O governador do Maranhão, Carlos Brandão (MDB), negou nesta 3ª feira (18.ago.2026) ter mantido encontros com Gilbson Cutrim Junior, condenado pelo assassinato de João Bosco Sobrinho, em 2022, no caso conhecido como “Tech Office”. A manifestação foi feita depois de o portal G1 divulgar trechos de um depoimento em que Gilbson afirmou frequentar o Palácio dos Leões, em reuniões com o governador e seu sobrinho Daniel Brandão, presidente afastado do TCE-MA (Tribunal de Contas do Estado do Maranhão).

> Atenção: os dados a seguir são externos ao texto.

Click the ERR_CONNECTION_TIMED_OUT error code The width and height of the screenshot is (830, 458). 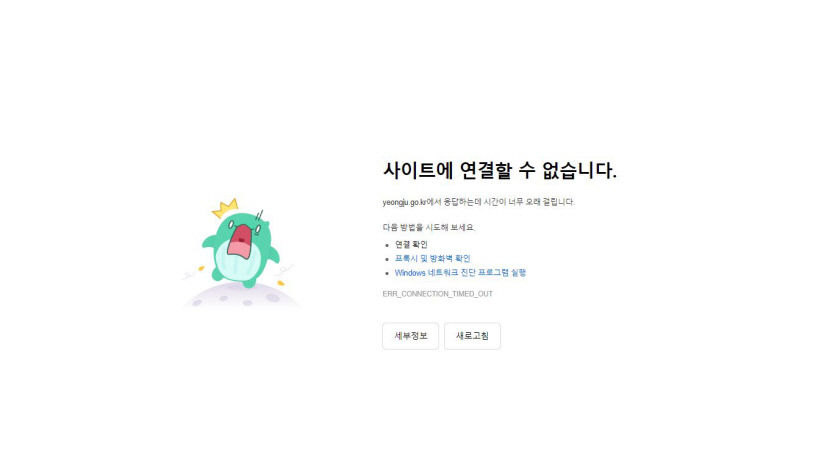coord(437,294)

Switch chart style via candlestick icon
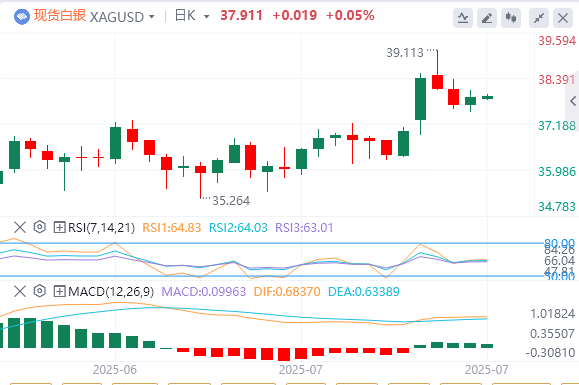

“Nunca tive relação com esse condenado confesso. Nunca o recebi no Palácio, nem em qualquer lugar”, declarou Brandão em sua conta no X. O governador classificou as narrativas como “mentirosas” e disse não haver provas que sustentem o relato.
Segundo o G1, Gilbson disse à Polícia Federal que tinha acesso recorrente à sede do governo e a uma vaga reservada no estacionamento. “Eu tinha uma vaga no Palácio dos Leões. Eu chegava, entrava, a vaga número 6”, afirmou.
Brandão contestou especificamente essa parte do depoimento. Segundo o governador, a vaga 6 está ocupada há 6 anos por um gerador.
Gilbson também afirmou ter levado dinheiro para Brandão dentro do Palácio dos Leões. “Eu pegava dinheiro deles, dele para levar pro Carlos, inclusive levei valores para dentro do palácio”, declarou à Polícia Federal.
O governador negou a relação. “Não há sequer uma prova de todas essas inverdades que estão sendo ditas. Por isso, afirmo categoricamente que são mentirosas”, disse Brandão.